The dogs that aren’t healthy enough or able to walk long distances get rides in a doggy stroller. Sometimes Herrick will take a resident out kayaking with her or on a bicycle ride strapped into a doggy backpack.

In addition to the 19 dogs, Herrick also has a fish pond, three rescue pigeons, and a rescue mouse whom she met while eating dinner outside with friends last year.

“My friend walked away to have a cigarette and there was a little white mouse outside the restaurant. She’s freaking out and I go and grab it because I’m weird,” Herrick said. “It came home in my purse so now I have a mouse, Churro, because we went to a Peruvian restaurant and had churros.”

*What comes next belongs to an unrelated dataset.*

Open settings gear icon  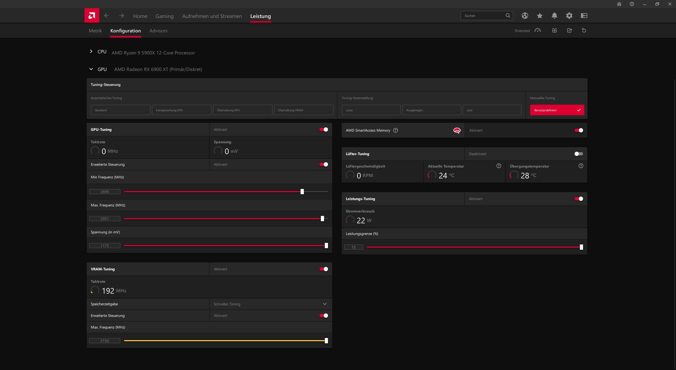(x=569, y=16)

Just like at retirement homes for humans, sometimes love blossoms at Happy Tails. Chihuahuas Feliz, 16, and Machu Pichu, 14, have bonded so much that last year Herrick decided to hold a wedding for them, with the bride in a stunning white gown and her groom in a tiny tuxedo. They sealed the deal with a photo shoot and doggy cake.

“Everything was so awful with COVID I wanted to do something sweet,” Herrick said. “There’s love at all ages and theirs is never ending.”

While Herrick does accommodate forever fosters for some residents, in which a dog is a placed in another home and she covers the food and vet costs, most of the residents at Happy Tails are permanent.

Resident deaths are not uncommon — six dogs have died since Herrick started the retirement home, four during last year alone. Each time a senior dog dies, Herrick adds their name to one of the feathers on a large set of rainbow angel wings her niece painted on the wooden fence in the backyard.

Each death is painful, but Herrick said she realizes her residents’ bodies are just vessels to carry around their pawfect souls.

“Once their body is broken, the kindest thing I can do is let them free from it,” she said. “It’s sad but I look at it as a kind and selfless act because, obviously, what I want is more time but that’s not the right thing for them.”